Трейси откинулась на подушку и закрыла глаза.
– Этим утром, – сказала Трейси, – миссис Эрим показала мне портрет Анабель в спальне мистера Рэдберна. Лицо на портрете показалось мне очаровательным… Миссис такой и в жизни была?..
Нарсэл вернулась к своему стулу у кровати и села.
– Она была и такой и… не такой. В Анабель было много чисто детской непосредственности, ей хотелось казаться веселой и легкомысленной, главной героиней своих собственных маленьких пьес. И тем не менее, она вышла замуж за него… такого мрачного, сурового и серьезного. О, я могла бы рассказать вам немало историй о том годе, который они прожили здесь! Видели крепость на противоположном берегу пролива ближе к Стамбулу?
– Да, но пока только издалека, – кивнула Трейси.
– Это Румели Хизар, очень известное в турецкой истории место. Его построили для защиты Босфора от врагов, но ему так и не удалось послужить этой благой цели.
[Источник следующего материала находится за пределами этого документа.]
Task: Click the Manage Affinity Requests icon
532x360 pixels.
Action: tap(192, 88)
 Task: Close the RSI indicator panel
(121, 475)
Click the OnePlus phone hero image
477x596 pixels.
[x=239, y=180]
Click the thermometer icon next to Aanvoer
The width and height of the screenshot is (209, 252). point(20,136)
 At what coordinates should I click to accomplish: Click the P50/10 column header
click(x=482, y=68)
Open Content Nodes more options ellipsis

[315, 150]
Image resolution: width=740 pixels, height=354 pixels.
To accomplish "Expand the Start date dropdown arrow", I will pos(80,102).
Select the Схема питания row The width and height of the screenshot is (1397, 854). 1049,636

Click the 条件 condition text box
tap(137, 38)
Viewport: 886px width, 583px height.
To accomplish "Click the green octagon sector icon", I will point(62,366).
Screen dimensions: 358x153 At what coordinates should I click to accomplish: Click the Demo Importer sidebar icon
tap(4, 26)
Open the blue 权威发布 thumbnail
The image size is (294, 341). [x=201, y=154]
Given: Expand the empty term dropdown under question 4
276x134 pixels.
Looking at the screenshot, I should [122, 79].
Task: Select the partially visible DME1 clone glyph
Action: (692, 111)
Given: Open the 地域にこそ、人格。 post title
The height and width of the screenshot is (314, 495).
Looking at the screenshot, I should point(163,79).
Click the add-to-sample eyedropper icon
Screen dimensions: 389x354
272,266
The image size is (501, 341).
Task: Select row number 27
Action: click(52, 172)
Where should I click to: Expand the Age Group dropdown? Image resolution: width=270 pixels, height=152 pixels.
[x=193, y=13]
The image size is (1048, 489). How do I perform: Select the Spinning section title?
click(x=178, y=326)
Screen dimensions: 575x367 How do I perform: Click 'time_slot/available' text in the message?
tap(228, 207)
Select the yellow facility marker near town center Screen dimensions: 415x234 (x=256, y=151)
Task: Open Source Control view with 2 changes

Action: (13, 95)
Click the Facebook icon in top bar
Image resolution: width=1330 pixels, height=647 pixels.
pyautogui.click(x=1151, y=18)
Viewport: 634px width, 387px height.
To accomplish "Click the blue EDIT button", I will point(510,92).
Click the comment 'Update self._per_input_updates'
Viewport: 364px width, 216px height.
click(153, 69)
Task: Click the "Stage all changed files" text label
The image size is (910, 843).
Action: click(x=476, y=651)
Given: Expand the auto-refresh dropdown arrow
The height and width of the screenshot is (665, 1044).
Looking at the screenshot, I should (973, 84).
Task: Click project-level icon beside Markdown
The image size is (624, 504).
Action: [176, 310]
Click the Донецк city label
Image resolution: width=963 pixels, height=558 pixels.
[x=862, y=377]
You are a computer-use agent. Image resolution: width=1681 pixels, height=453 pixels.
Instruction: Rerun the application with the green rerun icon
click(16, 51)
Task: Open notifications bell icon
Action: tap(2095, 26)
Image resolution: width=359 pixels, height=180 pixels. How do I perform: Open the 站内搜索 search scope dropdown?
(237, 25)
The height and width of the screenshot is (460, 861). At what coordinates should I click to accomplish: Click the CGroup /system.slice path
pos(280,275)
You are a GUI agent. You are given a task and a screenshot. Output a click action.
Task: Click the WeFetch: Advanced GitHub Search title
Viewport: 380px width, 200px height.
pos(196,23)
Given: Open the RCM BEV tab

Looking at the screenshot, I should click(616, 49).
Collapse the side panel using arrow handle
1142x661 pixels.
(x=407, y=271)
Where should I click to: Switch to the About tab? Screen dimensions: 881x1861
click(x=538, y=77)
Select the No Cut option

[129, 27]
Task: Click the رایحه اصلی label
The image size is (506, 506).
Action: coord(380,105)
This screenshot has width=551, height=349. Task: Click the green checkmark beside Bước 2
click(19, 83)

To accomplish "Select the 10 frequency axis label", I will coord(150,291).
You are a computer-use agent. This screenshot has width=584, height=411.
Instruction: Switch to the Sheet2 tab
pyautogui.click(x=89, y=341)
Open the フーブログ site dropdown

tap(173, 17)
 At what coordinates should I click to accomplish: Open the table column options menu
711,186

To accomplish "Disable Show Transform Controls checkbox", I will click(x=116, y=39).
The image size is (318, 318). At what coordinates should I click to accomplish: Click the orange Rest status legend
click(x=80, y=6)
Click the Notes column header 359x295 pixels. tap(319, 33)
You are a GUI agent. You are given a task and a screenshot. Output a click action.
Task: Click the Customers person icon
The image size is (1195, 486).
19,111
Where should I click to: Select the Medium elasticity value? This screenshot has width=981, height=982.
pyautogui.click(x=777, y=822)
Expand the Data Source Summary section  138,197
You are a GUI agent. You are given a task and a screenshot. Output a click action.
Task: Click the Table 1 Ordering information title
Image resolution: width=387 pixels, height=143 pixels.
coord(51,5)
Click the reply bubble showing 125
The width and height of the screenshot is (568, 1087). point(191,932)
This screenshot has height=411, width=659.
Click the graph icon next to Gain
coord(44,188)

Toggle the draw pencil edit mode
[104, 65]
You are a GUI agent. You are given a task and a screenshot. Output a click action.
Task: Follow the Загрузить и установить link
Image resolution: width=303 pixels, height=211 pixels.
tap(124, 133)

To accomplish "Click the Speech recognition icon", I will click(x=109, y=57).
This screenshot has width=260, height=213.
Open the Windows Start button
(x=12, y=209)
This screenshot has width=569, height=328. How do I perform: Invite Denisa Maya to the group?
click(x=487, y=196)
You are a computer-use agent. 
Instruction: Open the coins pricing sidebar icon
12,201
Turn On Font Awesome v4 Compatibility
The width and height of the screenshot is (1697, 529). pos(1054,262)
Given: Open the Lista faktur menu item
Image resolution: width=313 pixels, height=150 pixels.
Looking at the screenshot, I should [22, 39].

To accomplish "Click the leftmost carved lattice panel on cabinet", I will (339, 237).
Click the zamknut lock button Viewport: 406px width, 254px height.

На нашем берегу стоит Руели Хизар, такая же крепость, только поменьше и не столь интересная. Однажды мы решили провести пикник в Руели Хизаре все вместе, с Анабель. Были мой брат, Сильвана, даже Майлс поехал с нами. В тот день Анабель вела себя с каким-то необузданным весельем, порой находило совсем необъяснимое возбуждение, и она становилась, как… как нож.
– Что вы хотите этим сказать: «как нож»? Нарсэл объяснила:
– Ну, очень язвительная и… даже, пожалуй, злая. Анабель могла обидеть человека, не подумав и не желая его обижать, но человеку было явно от этого не легче. Нет, я подобрала неточное сравнение, она разила не как нож, а как рапира, молниеносно. Да… правильно! Как острый клинок, спрятанный среди складок шелка, готовый резать и кромсать, когда этого никто не ожидает. В тот день Анабель захотелось подняться на самый верх, но Майлс категорически запретил ей это, сказав, что у нее закружится голова. Анабель в ответ заявила, что, если захочет, она взлетит на самый верх. И помчалась через сад в крепость, а там стала взбираться по этим ветхим лестницам. Неожиданно мне стало страшно. Я крикнула, что кто-то должен остановить ее. Мюрат хотел было сделать это, но Майлс остановил его. Он сказал, чтобы его жену оставили в покое, дескать, если ее сейчас остановить, она никогда не поумнеет. Может, он уже тогда хотел ее смерти. Это было весной, по берегам Босфора розовыми цветами цвели Иудины деревья. За стенами крепости, прямо на холме, как раз растет одно такое, и Анабель решила, что должна увидеть его с самого высокого места. Она бежала легко, как газель, и ни разу не оглянулась ни назад, ни вниз. Анабель увидела Иудино дерево между крепостными зубцами и крикнула нам, что оно прелестно и что мы все должны подняться наверх и увидеть его собственными глазами.